Since the Supreme Court opinion in Dobbs v. Jackson Women’s Health Organization overturned Roe v. Wade in June, the media has been steadily releasing horror stories of women allegedly harmed by pro-life laws enacted by states to protect preborn children from abortion. However, these stories of apparent abortion denial actually appear to be instances of medical neglect on the part of pro-abortion doctors. Now, a leading medical association is showing support for this type of negligence.
The AMA and abortion
The American Medical Association (AMA), a professional association for physicians and a lobbying group, maintains a Code of Medical Ethics that is widely seen as the standard to which American doctors should adhere. Its latest guidance, however, erroneously affirms that induced abortion (the intentional killing of a preborn human being) is health care, and encourages doctors to break the law in pro-life states.
At the group’s interim meeting in November, AMA President Jack Resneck said doctors should be willing to commit abortions illegally. “Caught between good medicine and bad law, physicians struggle to meet their ethical duties to patients’ health and well-being, while attempting to comply with reckless government interference in the practice of medicine that is dangerous to the health of our patients,” he said. “Under extraordinary circumstances, the ethical guidelines of the profession support physician conduct that sides with their patient’s safety and health, acknowledging that this may conflict with legal constraints that limit access to abortion or reproductive care.”
But the intentional killing of a human being cannot logically be considered health care. While it is sometimes medically necessary to induce a premature delivery at a time when the preborn child is too young to survive outside the womb, this is not an abortion, as the intent of premature delivery is to save the life of the mother — not to ensure that her child dies. The American Association of Pro-Life Obstetricians and Gynecologists (AAPLOG) explained:
There are times when separating the mother and her unborn child is necessary to save the life of the mother, even if the unborn child is too premature to live. In those tragic cases, if possible the life of the baby will be attempted to be preserved, and if not possible, the body of the unborn child is treated with respect, recognizing the humanity of the life which is lost in the separation. In contrast, the purpose of an induced abortion is to produce a dead baby.
The Centers for Disease Control and Prevention defined legal induced abortion as an “intervention performed by a licensed clinician (e.g., a physician, nurse-midwife, nurse practitioner, or physician assistant) that is intended to terminate a suspected or known ongoing intrauterine pregnancy and produce a non-viable fetus at any gestational age.”

* DATA EXTRACTS:
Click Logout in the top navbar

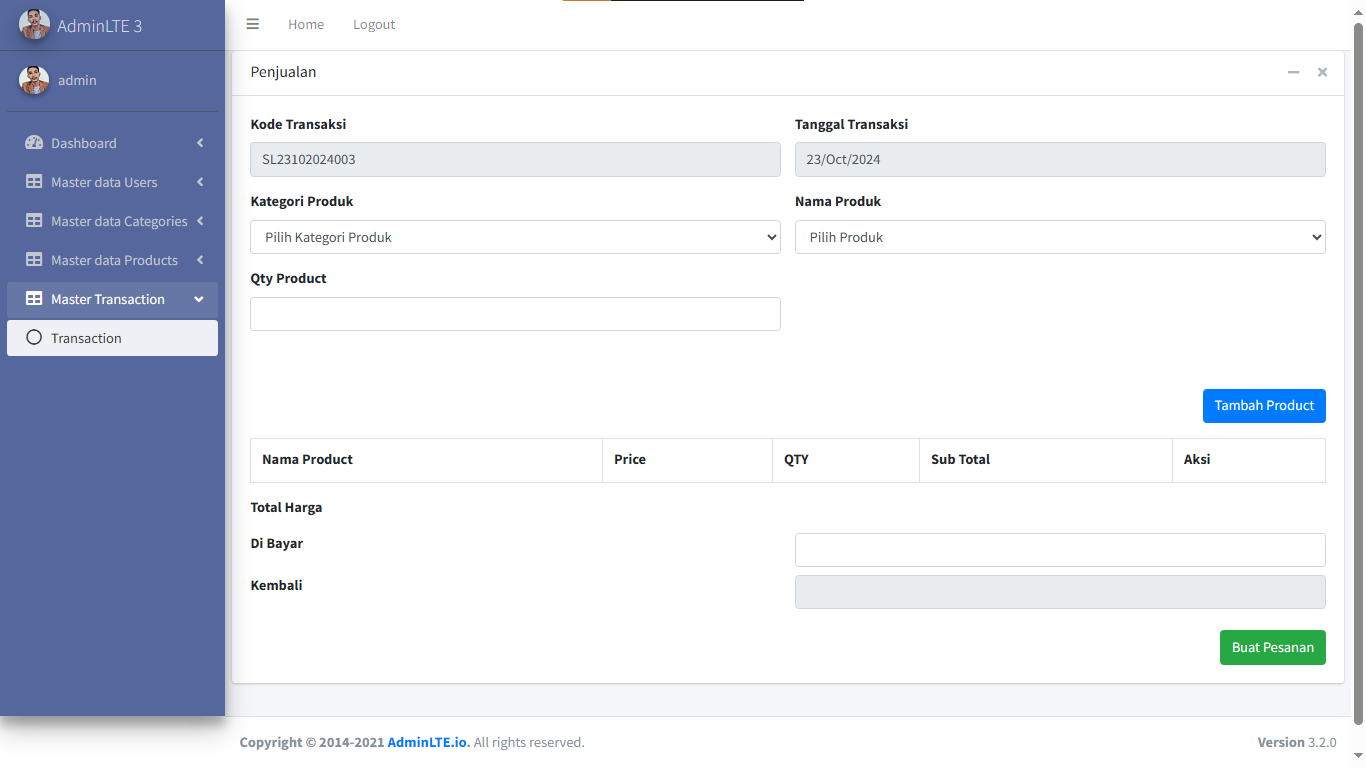pyautogui.click(x=374, y=24)
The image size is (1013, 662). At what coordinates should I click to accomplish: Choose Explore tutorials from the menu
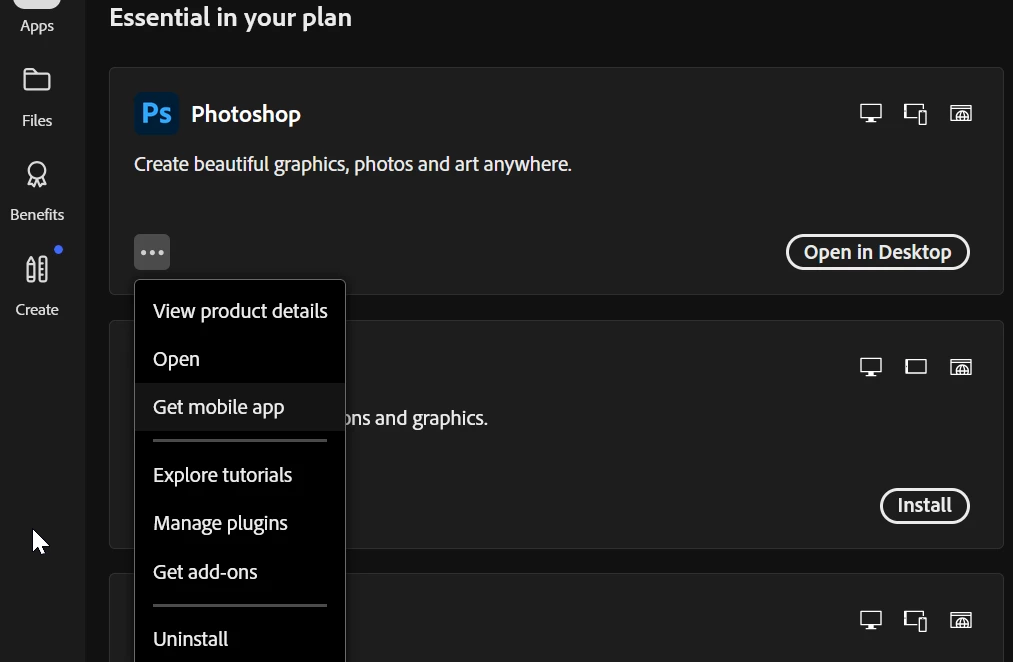tap(223, 475)
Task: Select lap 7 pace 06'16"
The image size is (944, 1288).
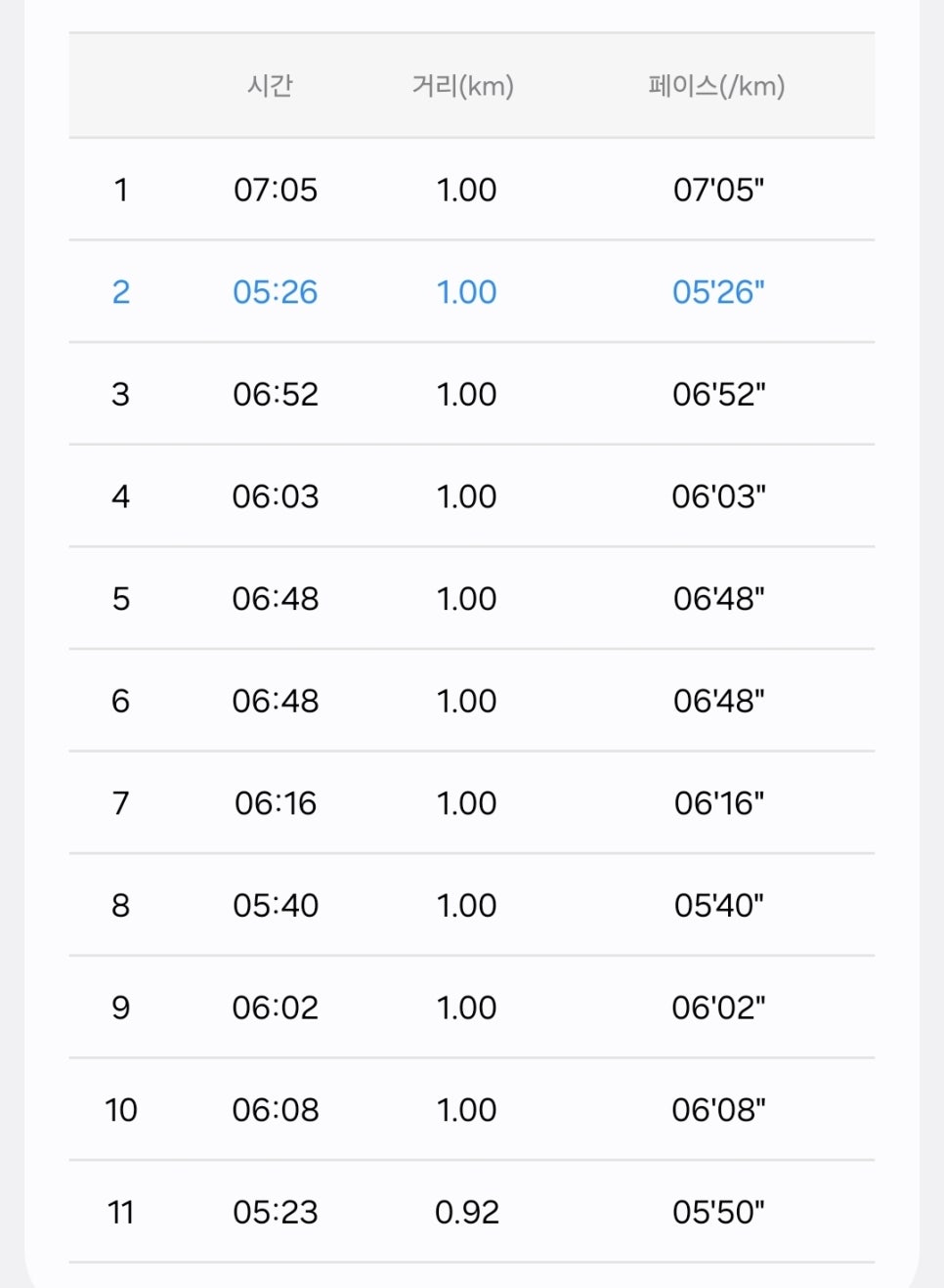Action: point(718,803)
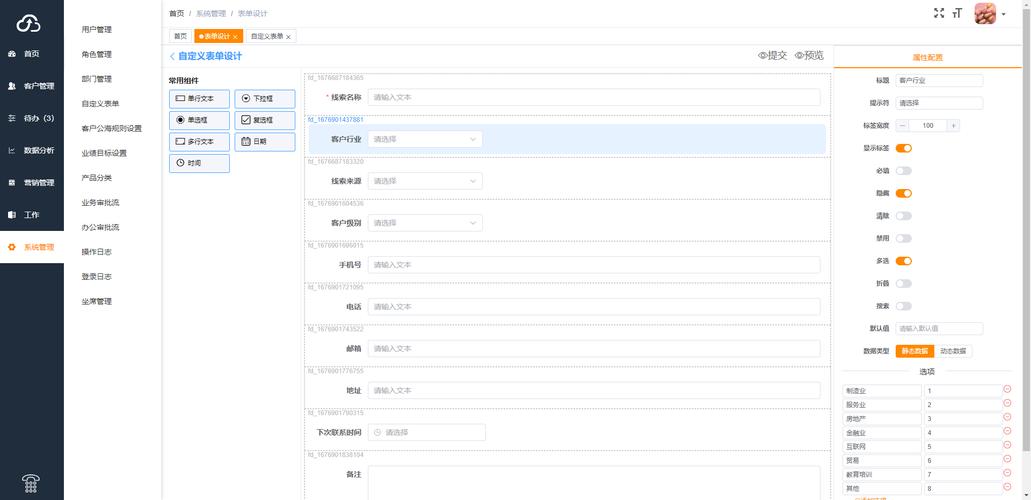Click the fullscreen icon in top bar
The height and width of the screenshot is (500, 1031).
[x=938, y=13]
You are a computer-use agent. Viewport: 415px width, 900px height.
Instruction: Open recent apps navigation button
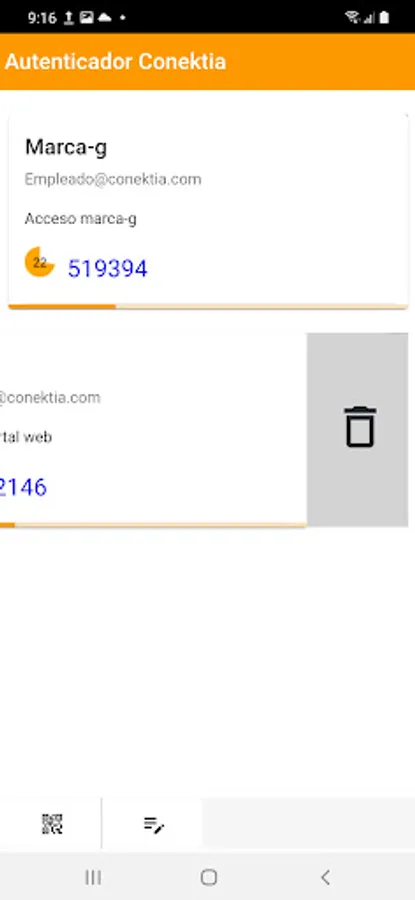[93, 877]
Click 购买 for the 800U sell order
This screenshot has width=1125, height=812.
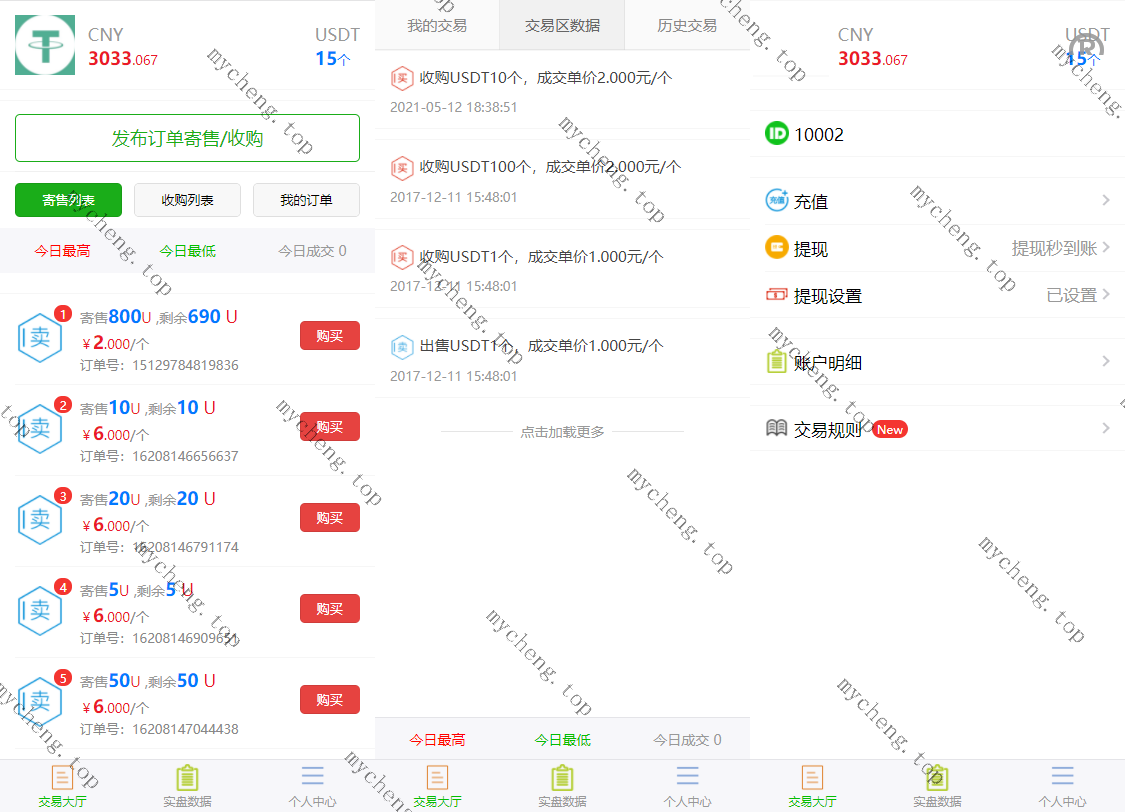pyautogui.click(x=329, y=336)
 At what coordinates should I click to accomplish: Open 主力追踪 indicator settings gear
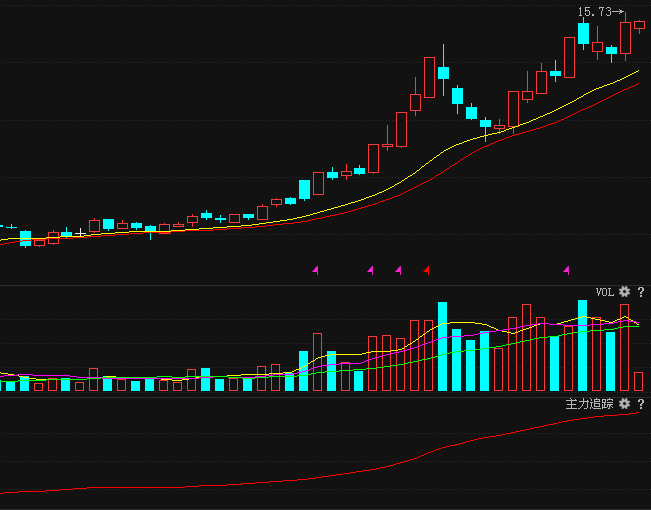click(x=624, y=403)
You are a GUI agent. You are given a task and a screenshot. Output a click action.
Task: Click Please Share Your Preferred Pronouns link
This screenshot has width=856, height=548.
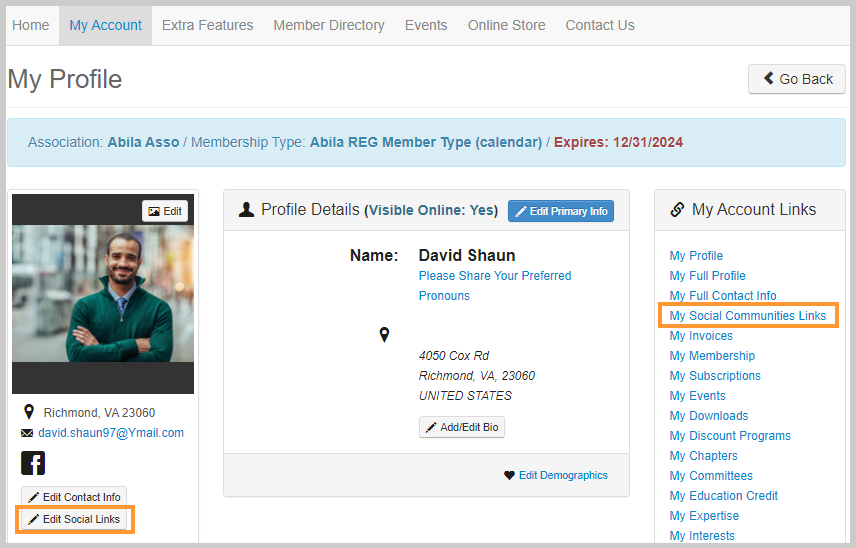pyautogui.click(x=495, y=285)
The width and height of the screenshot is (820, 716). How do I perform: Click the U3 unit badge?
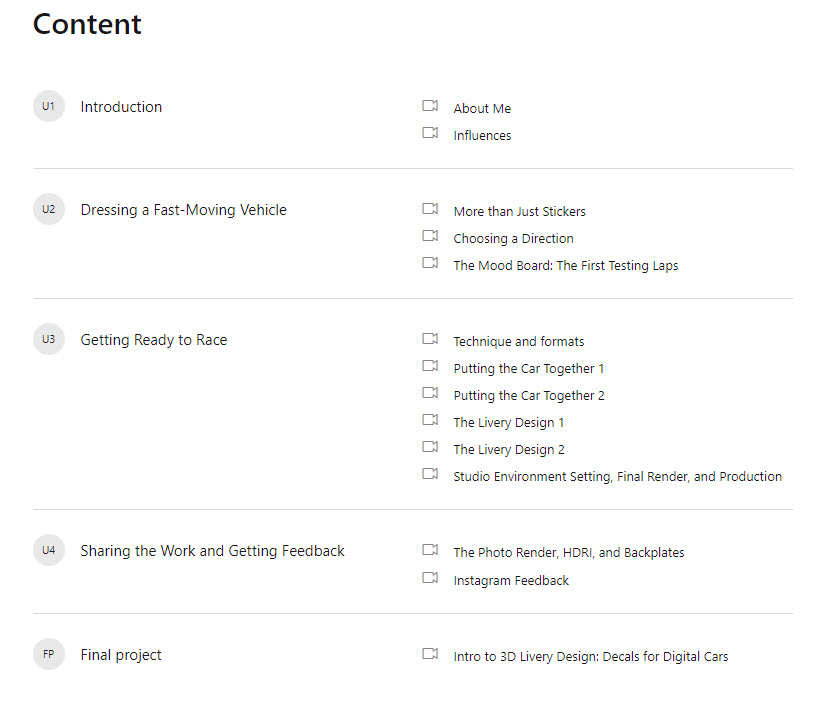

* TASK PROMPT: Continue the article on the AMA and abortion, starting right after its last sentence.

* RESPONSE TO THIS TASK:
Most of the medical emergencies currently featured in the media have occurred during the second trimester when the most common abortion procedure committed is a D&E, or dilation and evacuation. This procedure may take several days to complete and involves dismembering the preborn child by tearing off her arms and legs before crushing her skull. If done as a same-day procedure, the risks to the woman increase due to accelerated dilation.
An emergency C-section, in contrast, can be performed in about an hour.
Medical neglect
Resneck told NPR, “I never imagined colleagues would find themselves tracking down hospital attorneys before performing urgent abortions, when minutes count, [or] asking if a 30% chance of maternal death or impending renal failure meet the criteria for the state’s exemptions, or whether they must wait a while longer until their pregnant patient gets even sicker.”
Yet, women in these circumstances need legitimate medical care, not induced abortion. According to the stories shared by the Associated Press and NPR, doctors are refusing to provide “needed medical care” to pregnant women in distress out of fear that they will violate state pro-life laws. This has been the excuse given for emergencies that made national news in Tennessee (possible preeclampsia), Texas (incompetent cervix), and Ohio (missed miscarriage) where pro-life laws are in effect.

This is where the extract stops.